Shipping a DB that requires an activation key

[EddyB]

Hi all,

I'm after a few ideas on how to go about creating an activation key in FM.

I've no problem with expiring the DB after 30 days if no key has been provided by the user. My problem is how to check a key is valid.

The only solution I can think of at the moment is to "hide" in the solution a list of thousands of keys, when a user enters a key, it checks it against the "hidden" list for verification that it is a legitimate key.

There really has to be an easier way than this! How do activation keys work in off-the-shelf software? I presume by some complex calculation that takes place when you enter the key, is this the way I should be heading?

Many thanks for your thoughts and ideas

Cheers

Ed

[stanley]

Eddy:

I once saw a FileMaker database that would check to see if a credit card number was valid, without going online. Apparently all the big credit card companies use a calculation to create/validate their numbers. I don't think I bothered to keep it, but if I find it, I'll post the calculation...

-Stanley

[EddyB]

Hi Stanley,

Thanks for your reply. I had to write in credit card validation to a solution that I provided so I had to research all the algorithms etc. I think I still have this info somewhere so I could problably work off that to come up with a suitable algorithm.

Just needed a push in some direction, my mind was blank on this one!
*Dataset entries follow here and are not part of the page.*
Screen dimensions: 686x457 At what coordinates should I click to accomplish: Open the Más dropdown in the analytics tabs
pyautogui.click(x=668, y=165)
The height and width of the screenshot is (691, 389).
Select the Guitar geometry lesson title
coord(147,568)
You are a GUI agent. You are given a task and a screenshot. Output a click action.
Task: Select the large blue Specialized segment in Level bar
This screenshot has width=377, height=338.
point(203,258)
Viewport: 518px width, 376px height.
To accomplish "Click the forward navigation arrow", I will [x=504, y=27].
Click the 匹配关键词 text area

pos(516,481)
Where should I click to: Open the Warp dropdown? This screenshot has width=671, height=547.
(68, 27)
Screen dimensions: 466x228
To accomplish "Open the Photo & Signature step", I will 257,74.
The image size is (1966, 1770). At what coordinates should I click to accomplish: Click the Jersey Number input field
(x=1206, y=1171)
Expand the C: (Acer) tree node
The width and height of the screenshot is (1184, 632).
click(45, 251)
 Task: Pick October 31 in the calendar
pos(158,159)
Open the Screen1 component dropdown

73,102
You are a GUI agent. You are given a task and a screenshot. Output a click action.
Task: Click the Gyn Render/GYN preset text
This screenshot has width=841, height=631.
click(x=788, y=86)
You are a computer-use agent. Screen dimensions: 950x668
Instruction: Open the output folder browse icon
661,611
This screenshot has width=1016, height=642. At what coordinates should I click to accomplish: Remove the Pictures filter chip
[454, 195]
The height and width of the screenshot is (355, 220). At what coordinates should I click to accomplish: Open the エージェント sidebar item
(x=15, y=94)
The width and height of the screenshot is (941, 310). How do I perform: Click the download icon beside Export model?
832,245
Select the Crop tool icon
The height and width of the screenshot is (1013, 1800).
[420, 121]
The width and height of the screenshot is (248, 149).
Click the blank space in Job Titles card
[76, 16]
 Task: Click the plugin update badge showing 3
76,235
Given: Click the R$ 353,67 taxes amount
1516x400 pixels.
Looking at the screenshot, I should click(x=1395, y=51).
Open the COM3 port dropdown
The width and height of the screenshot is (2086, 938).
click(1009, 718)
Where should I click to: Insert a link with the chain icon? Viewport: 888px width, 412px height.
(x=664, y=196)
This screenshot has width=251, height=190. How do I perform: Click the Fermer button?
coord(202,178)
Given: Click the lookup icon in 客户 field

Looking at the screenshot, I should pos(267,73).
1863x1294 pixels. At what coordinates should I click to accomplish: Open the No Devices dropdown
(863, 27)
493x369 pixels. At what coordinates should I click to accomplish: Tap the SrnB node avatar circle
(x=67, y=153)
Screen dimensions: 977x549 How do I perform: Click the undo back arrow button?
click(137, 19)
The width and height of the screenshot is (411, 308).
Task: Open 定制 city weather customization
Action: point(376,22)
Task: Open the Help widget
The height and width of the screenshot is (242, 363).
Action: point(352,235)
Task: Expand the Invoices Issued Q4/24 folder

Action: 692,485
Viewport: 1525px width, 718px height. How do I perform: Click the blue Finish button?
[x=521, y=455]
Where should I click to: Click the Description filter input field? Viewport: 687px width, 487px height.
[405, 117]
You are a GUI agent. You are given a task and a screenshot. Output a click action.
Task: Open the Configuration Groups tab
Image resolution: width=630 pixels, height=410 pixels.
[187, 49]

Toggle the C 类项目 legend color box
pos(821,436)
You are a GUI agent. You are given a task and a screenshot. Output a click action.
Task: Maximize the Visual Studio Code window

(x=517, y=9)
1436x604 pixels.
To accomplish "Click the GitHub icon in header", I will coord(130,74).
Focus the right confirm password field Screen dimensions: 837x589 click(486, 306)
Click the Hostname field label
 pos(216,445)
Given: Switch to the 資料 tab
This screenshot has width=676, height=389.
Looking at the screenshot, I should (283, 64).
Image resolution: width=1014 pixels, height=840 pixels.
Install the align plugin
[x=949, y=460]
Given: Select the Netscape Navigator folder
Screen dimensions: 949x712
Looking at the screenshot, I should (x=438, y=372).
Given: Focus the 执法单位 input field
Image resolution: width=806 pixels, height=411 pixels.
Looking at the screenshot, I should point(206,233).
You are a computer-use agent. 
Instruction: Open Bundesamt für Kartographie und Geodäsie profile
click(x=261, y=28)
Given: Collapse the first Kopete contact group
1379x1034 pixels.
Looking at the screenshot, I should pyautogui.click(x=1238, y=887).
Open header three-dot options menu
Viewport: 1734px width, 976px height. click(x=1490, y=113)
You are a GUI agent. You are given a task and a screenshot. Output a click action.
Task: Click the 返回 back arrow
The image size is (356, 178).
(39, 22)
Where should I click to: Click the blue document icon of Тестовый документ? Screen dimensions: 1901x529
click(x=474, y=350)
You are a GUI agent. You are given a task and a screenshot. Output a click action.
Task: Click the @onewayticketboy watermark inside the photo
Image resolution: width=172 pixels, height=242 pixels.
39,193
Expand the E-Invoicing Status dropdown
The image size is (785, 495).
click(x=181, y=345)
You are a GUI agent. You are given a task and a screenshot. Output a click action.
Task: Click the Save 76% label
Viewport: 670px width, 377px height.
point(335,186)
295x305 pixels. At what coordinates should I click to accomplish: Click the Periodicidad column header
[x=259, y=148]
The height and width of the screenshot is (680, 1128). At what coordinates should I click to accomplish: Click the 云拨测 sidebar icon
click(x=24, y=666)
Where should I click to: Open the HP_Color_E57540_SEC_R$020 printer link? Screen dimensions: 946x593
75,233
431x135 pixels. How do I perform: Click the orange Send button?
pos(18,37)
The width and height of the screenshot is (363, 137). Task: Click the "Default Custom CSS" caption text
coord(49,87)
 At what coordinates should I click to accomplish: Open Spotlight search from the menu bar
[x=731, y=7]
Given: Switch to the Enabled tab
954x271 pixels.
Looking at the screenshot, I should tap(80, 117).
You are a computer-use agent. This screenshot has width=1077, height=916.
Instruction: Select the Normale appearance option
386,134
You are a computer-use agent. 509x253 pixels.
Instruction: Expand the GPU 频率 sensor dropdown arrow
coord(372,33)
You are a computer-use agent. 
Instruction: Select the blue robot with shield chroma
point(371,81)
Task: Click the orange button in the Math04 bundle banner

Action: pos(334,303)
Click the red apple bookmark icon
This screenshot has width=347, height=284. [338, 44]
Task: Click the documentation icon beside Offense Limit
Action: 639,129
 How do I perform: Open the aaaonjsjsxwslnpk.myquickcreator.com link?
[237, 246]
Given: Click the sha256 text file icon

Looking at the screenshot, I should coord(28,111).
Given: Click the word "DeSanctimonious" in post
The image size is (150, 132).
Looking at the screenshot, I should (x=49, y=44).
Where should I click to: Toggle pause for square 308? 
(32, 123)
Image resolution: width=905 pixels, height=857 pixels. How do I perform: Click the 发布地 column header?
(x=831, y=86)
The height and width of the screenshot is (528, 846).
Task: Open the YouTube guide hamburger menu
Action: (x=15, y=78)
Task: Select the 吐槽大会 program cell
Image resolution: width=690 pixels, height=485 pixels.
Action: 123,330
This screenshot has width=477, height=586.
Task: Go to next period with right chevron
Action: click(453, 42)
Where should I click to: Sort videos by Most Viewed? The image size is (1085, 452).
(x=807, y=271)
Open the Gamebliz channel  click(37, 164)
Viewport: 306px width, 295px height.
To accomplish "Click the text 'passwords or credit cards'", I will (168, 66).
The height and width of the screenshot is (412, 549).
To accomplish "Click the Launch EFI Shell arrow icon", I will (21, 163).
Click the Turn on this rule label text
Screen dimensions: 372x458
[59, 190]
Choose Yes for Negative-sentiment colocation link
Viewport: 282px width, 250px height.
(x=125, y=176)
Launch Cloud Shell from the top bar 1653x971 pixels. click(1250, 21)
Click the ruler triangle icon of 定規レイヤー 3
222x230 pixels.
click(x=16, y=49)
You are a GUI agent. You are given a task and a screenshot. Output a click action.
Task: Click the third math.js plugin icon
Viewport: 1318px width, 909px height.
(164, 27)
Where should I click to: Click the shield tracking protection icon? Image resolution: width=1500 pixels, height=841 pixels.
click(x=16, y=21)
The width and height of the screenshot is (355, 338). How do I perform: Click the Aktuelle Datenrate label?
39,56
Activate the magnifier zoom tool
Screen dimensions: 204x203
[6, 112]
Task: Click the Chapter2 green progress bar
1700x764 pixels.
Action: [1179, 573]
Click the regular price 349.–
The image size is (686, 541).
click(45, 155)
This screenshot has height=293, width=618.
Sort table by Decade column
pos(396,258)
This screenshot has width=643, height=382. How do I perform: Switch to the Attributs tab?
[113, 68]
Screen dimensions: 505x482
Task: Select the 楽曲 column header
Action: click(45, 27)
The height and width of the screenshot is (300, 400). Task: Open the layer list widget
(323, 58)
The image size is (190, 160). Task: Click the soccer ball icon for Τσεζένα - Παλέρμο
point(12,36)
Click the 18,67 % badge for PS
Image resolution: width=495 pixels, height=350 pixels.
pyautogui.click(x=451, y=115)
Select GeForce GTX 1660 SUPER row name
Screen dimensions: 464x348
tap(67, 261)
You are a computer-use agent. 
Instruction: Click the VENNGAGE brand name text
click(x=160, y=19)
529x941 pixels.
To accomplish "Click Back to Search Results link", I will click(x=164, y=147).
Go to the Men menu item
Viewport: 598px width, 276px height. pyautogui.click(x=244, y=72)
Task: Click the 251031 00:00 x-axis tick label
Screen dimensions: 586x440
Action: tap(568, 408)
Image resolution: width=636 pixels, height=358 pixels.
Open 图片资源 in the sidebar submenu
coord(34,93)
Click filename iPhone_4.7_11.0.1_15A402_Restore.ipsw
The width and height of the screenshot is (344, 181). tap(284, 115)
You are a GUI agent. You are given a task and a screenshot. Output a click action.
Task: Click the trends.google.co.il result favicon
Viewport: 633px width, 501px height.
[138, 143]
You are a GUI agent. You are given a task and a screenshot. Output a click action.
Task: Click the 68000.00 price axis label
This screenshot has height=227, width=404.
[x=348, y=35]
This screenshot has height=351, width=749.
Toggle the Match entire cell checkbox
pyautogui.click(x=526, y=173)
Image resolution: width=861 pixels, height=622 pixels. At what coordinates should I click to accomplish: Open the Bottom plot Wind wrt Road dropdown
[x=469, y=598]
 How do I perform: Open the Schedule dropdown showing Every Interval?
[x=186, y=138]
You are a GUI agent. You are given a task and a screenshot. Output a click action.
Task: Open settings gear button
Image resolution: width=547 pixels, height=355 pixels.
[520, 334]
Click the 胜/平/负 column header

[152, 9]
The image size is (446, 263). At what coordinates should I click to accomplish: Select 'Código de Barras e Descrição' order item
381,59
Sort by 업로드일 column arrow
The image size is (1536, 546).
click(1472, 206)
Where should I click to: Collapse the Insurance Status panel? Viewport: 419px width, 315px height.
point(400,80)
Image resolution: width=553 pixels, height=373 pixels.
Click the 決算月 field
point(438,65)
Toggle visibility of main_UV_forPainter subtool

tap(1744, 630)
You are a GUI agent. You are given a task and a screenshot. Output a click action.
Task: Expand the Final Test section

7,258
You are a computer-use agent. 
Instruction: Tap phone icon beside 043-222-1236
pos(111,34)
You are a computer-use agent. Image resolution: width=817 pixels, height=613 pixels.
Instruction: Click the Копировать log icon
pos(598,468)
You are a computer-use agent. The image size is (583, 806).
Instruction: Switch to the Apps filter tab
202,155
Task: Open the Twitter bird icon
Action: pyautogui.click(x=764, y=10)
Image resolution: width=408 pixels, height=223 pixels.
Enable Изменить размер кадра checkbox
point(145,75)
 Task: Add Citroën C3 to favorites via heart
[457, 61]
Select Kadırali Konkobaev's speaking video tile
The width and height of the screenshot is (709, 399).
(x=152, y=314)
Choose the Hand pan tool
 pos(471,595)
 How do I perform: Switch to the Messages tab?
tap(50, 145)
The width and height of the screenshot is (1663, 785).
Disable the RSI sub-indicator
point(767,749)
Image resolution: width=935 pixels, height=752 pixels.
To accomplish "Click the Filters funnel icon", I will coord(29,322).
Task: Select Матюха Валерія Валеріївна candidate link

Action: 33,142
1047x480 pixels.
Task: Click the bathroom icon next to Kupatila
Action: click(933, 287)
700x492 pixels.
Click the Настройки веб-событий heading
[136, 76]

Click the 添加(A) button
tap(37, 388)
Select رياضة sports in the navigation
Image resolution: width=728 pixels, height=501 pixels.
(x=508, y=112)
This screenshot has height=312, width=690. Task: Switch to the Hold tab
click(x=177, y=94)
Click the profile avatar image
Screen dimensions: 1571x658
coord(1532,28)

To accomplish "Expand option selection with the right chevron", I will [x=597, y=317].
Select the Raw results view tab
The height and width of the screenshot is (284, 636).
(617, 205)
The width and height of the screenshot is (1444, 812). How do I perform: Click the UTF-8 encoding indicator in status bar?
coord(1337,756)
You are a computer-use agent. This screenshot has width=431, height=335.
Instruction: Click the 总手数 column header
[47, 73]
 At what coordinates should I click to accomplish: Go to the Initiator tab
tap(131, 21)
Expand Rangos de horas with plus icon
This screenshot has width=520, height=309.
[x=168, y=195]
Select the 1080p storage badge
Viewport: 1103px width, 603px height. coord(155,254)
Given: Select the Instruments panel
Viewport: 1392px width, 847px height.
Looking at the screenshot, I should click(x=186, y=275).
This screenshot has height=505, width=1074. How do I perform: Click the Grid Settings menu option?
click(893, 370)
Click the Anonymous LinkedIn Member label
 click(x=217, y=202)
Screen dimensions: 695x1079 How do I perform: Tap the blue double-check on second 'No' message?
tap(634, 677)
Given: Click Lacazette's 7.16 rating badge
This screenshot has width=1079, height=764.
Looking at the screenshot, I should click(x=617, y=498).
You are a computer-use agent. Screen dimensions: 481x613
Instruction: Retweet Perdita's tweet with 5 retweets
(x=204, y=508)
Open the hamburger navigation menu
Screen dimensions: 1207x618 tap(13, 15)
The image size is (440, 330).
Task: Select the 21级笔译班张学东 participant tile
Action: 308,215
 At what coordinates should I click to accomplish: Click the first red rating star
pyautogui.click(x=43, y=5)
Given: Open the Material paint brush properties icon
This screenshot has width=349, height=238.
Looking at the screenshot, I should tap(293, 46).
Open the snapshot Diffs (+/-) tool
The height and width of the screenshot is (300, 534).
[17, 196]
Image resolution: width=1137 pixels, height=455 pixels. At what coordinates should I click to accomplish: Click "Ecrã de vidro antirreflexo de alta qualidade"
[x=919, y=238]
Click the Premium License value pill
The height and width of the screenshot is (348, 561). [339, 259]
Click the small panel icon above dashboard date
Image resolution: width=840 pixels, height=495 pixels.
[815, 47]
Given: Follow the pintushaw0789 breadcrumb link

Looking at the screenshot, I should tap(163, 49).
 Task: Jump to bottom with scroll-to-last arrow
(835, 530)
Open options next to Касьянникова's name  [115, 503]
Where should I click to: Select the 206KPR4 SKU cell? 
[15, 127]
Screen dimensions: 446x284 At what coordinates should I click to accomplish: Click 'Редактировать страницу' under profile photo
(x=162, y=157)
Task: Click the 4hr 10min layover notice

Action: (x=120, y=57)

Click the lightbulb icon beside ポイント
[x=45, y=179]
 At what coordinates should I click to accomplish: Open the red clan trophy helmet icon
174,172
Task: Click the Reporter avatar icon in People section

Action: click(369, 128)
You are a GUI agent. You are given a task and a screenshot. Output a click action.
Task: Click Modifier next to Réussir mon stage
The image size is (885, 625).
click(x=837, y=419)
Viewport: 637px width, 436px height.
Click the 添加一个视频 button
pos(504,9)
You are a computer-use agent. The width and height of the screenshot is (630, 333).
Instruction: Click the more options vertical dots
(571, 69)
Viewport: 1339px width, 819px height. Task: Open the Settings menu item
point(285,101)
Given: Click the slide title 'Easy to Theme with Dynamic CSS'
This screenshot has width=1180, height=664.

Cheers Stanley

[EddyB]

OK, just for info, in case anyone ever needs to do this, here are the rules for the major credit card validations.

Obviously this does not authorise credit card payments, but it checks the number on a credit card is correct, before sending the details off to be authorised.

The first things to check are prefix and the length of the number...

Mastercard - Prefix: 51-55 - Length: 16

Visa - Prefix: 4 - Length: 13,16

Amex - Prefix: 34,37 - Length: 15

Diners Club/Carte Blanche - Prefix: 300-305,36,38 - Length: 14

Now the algorithm - all these cards use the mod10 check-digit algorithm

STEP 1

Double the value of alternate digits of the card number beginning with the second digit from the right

STEP 2

Add the individual digits comprising the products obtained in Step 1 to each of the unaffected digits in the original number

STEP 3

The total obtained in Step 2 must be a number ending in zero (30, 40, 50, etc) for the account number to be validated

For example:

To validate the card number 49927398716:

Double every alternate digit starting with the second from the right (the 1 in this case)

4 9 9 2 7 3 9 8 7 1 6

1x2 =2

8x2 =16

3x2 =6

2x2 =4

9x2 =18

------------------------

Step 2: 4+(1+8)+9+(4)+7+(6)+9+(1+6)+7+(2)+6

Step 3: Sum = 70 : Card number is validated

Card is validated because the 70/10 yields no remainder

This may be total useless information, but someone may need it one day

Ed

[EddyB]

OK this is proving quite hard, or maybe it's just late (nearly 1am and still working on this!)

I can easily write the validation formula into a solution once I have decided on my algorithm. But actually reversing this and coming up with a key based on that algorithm is quite tricky. I suppose once I sit down in the light of day this will come to me. In the meantime if anyone has anymore pointers/ideas, I'd be very grateful for your wisdom

For this example whilst I get my head round things I'm using this algorithm:

Length is always 16

The 4th digit is always 7

Then the algorithm continues as in the credit card explanation above (multiply every 2nd digit by 2 starting with the 2nd digit from the right... add up all the values as explained above, result must be divisible by 10)

How on earth do you come up with a serial key from this! Or more to the point hundreds of serial keys, all unique!!

[stanley]

Eddy:

I kind of thought I'd be opening a can of worms with my suggestion; it sounds fairly straightforward at first, but after three seconds it clearly turns into a miasma...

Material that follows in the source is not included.